**Extracted records**

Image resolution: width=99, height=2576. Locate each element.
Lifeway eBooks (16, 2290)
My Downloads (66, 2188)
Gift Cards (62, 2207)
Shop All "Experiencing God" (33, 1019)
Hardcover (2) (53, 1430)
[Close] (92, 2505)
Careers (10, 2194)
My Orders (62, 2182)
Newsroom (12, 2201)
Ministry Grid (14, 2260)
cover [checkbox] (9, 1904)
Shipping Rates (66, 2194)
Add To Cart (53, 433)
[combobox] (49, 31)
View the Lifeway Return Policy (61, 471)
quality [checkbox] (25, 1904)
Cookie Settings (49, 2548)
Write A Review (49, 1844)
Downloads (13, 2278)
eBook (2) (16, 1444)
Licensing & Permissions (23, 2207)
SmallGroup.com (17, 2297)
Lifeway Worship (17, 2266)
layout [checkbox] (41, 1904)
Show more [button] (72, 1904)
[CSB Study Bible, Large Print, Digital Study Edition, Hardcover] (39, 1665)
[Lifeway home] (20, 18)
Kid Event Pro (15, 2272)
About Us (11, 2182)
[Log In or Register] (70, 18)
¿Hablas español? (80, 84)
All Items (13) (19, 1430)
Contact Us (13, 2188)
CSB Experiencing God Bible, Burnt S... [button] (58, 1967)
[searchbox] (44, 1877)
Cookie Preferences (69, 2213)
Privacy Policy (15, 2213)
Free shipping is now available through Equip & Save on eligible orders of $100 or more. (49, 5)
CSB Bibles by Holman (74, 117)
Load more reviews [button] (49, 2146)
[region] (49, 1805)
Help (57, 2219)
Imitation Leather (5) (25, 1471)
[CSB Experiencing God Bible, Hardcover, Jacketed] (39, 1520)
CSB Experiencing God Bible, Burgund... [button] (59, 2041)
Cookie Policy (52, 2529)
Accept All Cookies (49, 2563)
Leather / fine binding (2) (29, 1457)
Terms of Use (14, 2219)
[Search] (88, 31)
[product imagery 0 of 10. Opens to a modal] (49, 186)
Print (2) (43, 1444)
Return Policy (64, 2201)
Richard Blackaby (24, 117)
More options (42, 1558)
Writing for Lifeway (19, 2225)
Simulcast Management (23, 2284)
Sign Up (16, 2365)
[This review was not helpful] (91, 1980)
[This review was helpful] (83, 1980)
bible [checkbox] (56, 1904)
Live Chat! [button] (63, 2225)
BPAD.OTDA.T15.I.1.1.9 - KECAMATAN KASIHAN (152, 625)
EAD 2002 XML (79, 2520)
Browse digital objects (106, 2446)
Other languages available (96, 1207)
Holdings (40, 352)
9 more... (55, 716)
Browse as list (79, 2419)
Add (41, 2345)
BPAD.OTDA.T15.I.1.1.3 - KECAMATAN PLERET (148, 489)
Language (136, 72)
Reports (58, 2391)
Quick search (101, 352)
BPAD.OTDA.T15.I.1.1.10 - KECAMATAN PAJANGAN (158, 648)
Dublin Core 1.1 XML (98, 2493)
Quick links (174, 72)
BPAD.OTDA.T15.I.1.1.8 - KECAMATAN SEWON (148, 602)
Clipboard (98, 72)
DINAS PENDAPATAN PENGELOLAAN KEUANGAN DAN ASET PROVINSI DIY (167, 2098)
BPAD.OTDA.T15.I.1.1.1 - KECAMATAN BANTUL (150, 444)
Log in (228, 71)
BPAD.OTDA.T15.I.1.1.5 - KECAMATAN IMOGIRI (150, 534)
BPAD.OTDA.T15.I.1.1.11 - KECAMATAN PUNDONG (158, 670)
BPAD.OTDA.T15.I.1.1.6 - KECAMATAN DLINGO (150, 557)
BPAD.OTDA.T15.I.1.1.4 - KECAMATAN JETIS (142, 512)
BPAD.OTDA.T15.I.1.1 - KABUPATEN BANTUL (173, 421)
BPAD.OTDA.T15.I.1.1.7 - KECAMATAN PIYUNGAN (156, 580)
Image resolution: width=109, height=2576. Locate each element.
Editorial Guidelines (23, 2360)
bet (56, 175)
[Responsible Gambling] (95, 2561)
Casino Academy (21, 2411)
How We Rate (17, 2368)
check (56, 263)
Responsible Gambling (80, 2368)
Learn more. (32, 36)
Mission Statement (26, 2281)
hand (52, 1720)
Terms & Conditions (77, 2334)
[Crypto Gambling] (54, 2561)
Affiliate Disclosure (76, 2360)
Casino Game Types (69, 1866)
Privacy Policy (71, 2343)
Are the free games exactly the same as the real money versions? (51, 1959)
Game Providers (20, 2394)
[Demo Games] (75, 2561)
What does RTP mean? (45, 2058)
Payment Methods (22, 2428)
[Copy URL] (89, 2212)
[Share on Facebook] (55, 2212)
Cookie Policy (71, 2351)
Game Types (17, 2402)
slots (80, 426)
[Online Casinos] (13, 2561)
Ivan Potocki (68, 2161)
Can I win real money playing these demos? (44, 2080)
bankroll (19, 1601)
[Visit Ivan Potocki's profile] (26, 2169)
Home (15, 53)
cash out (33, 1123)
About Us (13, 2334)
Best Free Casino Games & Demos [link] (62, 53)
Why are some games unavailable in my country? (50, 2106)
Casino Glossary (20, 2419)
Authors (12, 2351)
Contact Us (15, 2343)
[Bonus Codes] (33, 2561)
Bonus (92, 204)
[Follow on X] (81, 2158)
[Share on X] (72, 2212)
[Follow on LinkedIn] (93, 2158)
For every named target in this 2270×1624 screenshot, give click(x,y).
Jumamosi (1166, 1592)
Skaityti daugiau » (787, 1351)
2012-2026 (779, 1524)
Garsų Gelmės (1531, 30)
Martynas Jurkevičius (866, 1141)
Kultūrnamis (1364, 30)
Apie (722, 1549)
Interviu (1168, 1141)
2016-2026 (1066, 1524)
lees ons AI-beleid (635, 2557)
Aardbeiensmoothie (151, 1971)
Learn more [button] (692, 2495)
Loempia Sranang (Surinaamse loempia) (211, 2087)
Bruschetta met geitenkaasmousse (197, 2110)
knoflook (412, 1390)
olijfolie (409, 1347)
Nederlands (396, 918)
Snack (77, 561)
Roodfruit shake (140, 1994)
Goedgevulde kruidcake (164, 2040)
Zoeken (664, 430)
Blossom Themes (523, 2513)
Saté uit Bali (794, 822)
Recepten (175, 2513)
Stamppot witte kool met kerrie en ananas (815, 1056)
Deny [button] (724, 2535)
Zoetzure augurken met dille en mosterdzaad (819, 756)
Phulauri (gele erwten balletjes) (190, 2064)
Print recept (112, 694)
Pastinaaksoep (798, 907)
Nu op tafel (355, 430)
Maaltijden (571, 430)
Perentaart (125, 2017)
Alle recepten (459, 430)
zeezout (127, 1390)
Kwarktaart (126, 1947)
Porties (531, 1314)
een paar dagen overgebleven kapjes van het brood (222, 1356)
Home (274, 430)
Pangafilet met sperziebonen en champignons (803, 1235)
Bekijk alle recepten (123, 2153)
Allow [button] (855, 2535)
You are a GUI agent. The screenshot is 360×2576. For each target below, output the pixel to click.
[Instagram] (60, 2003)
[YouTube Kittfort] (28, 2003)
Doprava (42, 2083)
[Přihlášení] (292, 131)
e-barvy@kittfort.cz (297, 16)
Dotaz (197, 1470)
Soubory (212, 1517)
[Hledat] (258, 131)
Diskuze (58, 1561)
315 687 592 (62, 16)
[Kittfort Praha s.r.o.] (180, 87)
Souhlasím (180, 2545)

**What needs to be done**
After locating the line with "View the Lifeway Return Policy (61, 471)" above, return that line and every later line through the one with "Privacy Policy (15, 2213)", word for word and with nothing else.

**Solution to the problem**
View the Lifeway Return Policy (61, 471)
quality [checkbox] (25, 1904)
Cookie Settings (49, 2548)
Write A Review (49, 1844)
Downloads (13, 2278)
eBook (2) (16, 1444)
Licensing & Permissions (23, 2207)
SmallGroup.com (17, 2297)
Lifeway Worship (17, 2266)
layout [checkbox] (41, 1904)
Show more [button] (72, 1904)
[CSB Study Bible, Large Print, Digital Study Edition, Hardcover] (39, 1665)
[Lifeway home] (20, 18)
Kid Event Pro (15, 2272)
About Us (11, 2182)
[Log In or Register] (70, 18)
¿Hablas español? (80, 84)
All Items (13) (19, 1430)
Contact Us (13, 2188)
CSB Experiencing God Bible, Burnt S... [button] (58, 1967)
[searchbox] (44, 1877)
Cookie Preferences (69, 2213)
Privacy Policy (15, 2213)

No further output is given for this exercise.